Trump Says Russians Didn’t Help Him Win. His Intelligence Agencies Say Yes They Did.
US President Donald Trump (R)and Russian President Vladimir Putin hold a meeting on the sidelines of the G20 Summit in Hamburg, Germany, July 7, 2017. / AFP PHOTO / SAUL LOEB (Photo credit should read SAUL LOEB/AFP/Getty Images)
SAUL LOEB via Getty Images
US President Donald Trump (R)and Russian President Vladimir Putin hold a meeting on the sidelines of the G20 Summit in Hamburg, Germany, July 7, 2017. / AFP PHOTO / SAUL LOEB (Photo credit should read SAUL LOEB/AFP/Getty Images)
President Donald Trump speaks to supporters during a rally for Sen. Luther Strange at the Von Braun Centre in Huntsville, Alabama, on Friday.
Marvin Gentry / Reuters
President Donald Trump speaks to supporters during a rally for Sen. Luther Strange at the Von Braun Centre in Huntsville, Alabama, on Friday.

WASHINGTON ― Buried beneath the war President Donald Trump has launched against the NFL over protests during the national anthem is a new claim about Russian involvement in his election: that it did not help him at all.

“And by the way, folks, just in case you’re, like, curious? No, Russia did not help me, OK?” Trump said at a political rally Friday evening in Huntsville, Alabama. “Russia. I call it the Russian hoax.”

In so doing, Trump is directly disputing a conclusion by U.S. intelligence agencies that Russia did precisely that. Justice Department special counsel Robert Mueller, as well as the intelligence committees in the House and Senate, are examining the scope of Russian assistance to Trump, and are further trying to determine whether the campaign colluded with that assistance.

Trump’s claim on Friday comes atop his renewed attempts to label the whole thing a “hoax.” In a statement he issued on Twitter the morning of the Alabama rally, Trump wrote: “The Russia hoax continues, now it’s ads on Facebook.”

“I find it troubling and frankly odd that the president has repeatedly denied that Russia was responsible for interference in the 2016 election ― even in the face of unanimous agreement among our nation’s intelligence agencies,” said Virginia Democrat Mark Warner, the ranking member on the Senate Intelligence Committee.
☆ ☆ ☆ ☆
(DIRECTIONS FOR THIS TASK) Reproduce the article on Trump's denial of Russian election help word for word, from the headline through the final quotation.

(DATA PROVIDED)
☆ ☆ ☆ ☆
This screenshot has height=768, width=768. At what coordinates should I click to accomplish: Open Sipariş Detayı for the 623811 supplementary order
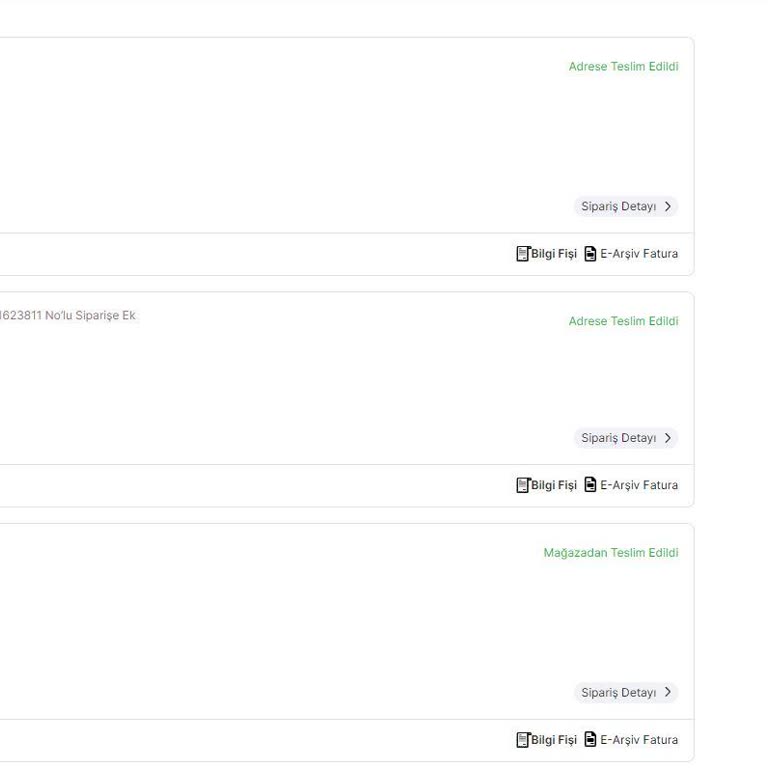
☆ ☆ ☆ ☆
(FINISHED ANSWER)
Trump Says Russians Didn’t Help Him Win. His Intelligence Agencies Say Yes They Did.
US President Donald Trump (R)and Russian President Vladimir Putin hold a meeting on the sidelines of the G20 Summit in Hamburg, Germany, July 7, 2017. / AFP PHOTO / SAUL LOEB (Photo credit should read SAUL LOEB/AFP/Getty Images)
SAUL LOEB via Getty Images
US President Donald Trump (R)and Russian President Vladimir Putin hold a meeting on the sidelines of the G20 Summit in Hamburg, Germany, July 7, 2017. / AFP PHOTO / SAUL LOEB (Photo credit should read SAUL LOEB/AFP/Getty Images)
President Donald Trump speaks to supporters during a rally for Sen. Luther Strange at the Von Braun Centre in Huntsville, Alabama, on Friday.
Marvin Gentry / Reuters
President Donald Trump speaks to supporters during a rally for Sen. Luther Strange at the Von Braun Centre in Huntsville, Alabama, on Friday.

WASHINGTON ― Buried beneath the war President Donald Trump has launched against the NFL over protests during the national anthem is a new claim about Russian involvement in his election: that it did not help him at all.

“And by the way, folks, just in case you’re, like, curious? No, Russia did not help me, OK?” Trump said at a political rally Friday evening in Huntsville, Alabama. “Russia. I call it the Russian hoax.”

In so doing, Trump is directly disputing a conclusion by U.S. intelligence agencies that Russia did precisely that. Justice Department special counsel Robert Mueller, as well as the intelligence committees in the House and Senate, are examining the scope of Russian assistance to Trump, and are further trying to determine whether the campaign colluded with that assistance.

Trump’s claim on Friday comes atop his renewed attempts to label the whole thing a “hoax.” In a statement he issued on Twitter the morning of the Alabama rally, Trump wrote: “The Russia hoax continues, now it’s ads on Facebook.”

“I find it troubling and frankly odd that the president has repeatedly denied that Russia was responsible for interference in the 2016 election ― even in the face of unanimous agreement among our nation’s intelligence agencies,” said Virginia Democrat Mark Warner, the ranking member on the Senate Intelligence Committee.